*** EXTRACTED RECORDS

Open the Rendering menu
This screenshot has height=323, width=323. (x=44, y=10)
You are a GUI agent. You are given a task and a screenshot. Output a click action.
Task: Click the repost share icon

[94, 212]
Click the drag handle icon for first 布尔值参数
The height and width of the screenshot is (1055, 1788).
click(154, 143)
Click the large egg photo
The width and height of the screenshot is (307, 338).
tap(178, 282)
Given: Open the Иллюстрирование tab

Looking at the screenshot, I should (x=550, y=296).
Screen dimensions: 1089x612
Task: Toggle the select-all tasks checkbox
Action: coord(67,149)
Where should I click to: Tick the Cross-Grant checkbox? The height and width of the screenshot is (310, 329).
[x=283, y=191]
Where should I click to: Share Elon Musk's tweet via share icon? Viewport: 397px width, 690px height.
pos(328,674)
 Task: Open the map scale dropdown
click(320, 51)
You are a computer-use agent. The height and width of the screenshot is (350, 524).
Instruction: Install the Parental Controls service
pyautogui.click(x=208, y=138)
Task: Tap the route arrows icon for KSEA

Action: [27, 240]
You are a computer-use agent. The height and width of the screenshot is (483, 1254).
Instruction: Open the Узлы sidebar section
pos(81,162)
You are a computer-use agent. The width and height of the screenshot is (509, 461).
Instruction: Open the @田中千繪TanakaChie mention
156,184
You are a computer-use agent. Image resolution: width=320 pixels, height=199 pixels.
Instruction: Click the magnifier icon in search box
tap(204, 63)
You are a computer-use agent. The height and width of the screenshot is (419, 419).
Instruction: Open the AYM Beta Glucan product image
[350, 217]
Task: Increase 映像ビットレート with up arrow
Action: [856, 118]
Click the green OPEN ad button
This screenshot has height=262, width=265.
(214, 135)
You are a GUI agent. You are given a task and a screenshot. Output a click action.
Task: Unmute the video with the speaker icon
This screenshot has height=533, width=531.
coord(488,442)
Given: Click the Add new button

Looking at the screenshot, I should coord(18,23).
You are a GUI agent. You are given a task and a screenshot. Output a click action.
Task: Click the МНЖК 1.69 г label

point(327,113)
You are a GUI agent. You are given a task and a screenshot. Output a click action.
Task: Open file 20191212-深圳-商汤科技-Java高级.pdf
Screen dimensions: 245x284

******

# [WHAT TO DO]
From the entries above, collect every line with the string "computer" in it.

# [RESPONSE]
You are a computer-use agent. The height and width of the screenshot is (350, 524).
You are a computer-use agent. The height and width of the screenshot is (483, 1254).
You are a computer-use agent. The width and height of the screenshot is (509, 461).
You are a computer-use agent. Image resolution: width=320 pixels, height=199 pixels.
You are a computer-use agent. The height and width of the screenshot is (419, 419).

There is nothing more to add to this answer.